In addition to political challenges, measures that do succeed in reducing the environmental harms of agriculture in one place can perversely increase them elsewhere. This is because, in a global market, local policies or technologies that cause agricultural production to carry a greater opportunity cost than using land for environmental goods will displace production to regions where these costs are lower [34]. For example, regulations limiting fertilisers can reduce local water pollution and GHG emissions. But because such measures may reduce yields (i.e., tonnage of production per unit area), food demand will be met elsewhere, leading to intensification and land clearance that potentially creates a net environmental loss [35]. Incentivising low-intensity systems, seen as beneficial to biodiversity conservation in regions such as Europe, may similarly limit production and displace environmental impacts while also lacking the full benefits of natural ecosystems [36]. Efforts to limit the environmental costs of agriculture must therefore consider the environmental impacts beyond farm boundaries as well as the consequences for food production.

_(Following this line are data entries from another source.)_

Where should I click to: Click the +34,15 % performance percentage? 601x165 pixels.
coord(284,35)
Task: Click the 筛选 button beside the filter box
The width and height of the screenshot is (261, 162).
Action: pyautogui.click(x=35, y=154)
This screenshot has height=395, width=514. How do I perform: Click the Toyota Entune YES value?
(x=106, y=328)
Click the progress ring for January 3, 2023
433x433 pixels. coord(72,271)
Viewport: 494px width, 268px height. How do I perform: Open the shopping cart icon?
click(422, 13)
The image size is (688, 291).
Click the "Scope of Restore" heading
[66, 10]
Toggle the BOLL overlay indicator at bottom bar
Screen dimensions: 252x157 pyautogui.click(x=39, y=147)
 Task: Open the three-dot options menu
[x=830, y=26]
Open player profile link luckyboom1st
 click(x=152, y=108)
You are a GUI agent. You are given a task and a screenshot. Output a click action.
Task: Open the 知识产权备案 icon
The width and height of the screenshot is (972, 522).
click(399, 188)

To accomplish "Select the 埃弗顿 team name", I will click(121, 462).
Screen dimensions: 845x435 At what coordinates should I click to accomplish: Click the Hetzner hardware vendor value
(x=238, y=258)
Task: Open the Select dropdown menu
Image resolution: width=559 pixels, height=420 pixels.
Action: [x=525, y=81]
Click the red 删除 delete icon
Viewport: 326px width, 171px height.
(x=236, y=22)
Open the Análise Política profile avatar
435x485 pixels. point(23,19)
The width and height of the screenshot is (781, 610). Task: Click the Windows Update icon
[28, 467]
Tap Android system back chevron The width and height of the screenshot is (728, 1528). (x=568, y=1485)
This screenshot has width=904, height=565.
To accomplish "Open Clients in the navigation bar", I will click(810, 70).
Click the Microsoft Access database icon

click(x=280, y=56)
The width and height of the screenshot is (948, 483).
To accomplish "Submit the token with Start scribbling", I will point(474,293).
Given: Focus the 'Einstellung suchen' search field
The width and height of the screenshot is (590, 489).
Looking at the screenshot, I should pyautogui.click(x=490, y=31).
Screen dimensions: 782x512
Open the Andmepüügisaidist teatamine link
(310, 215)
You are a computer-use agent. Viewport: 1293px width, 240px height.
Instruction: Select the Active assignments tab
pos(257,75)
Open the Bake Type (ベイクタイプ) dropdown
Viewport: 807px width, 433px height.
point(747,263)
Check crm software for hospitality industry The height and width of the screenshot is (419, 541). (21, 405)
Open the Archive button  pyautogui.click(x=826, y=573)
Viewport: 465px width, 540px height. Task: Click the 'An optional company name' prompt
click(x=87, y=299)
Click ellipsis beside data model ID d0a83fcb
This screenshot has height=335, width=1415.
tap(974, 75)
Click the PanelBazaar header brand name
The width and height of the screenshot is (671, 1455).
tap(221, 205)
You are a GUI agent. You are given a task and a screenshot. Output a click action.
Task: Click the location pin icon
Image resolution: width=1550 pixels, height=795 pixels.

Potential Resolutions to the Agriculture–Nature Conflict

Agricultural policy with explicit environmental objectives is generally organized around three approaches (Table 1 and expanded upon in S1 Table; see Box 1 for an exception):

  1. regulations, such as limits on pesticide use or abstracting water, which can be enforced through penalties and conditions placed on financial support to farmers;
  2. community-based approaches, which support farmers and local stakeholders to work collectively in addressing environmental impacts; and
  3. economic instruments, which pay farmers directly or create markets for adopting practices that minimise environmental impacts and provide noncommodity outputs beyond those required by existing regulation; tariffs can also be used to internalise environmental costs.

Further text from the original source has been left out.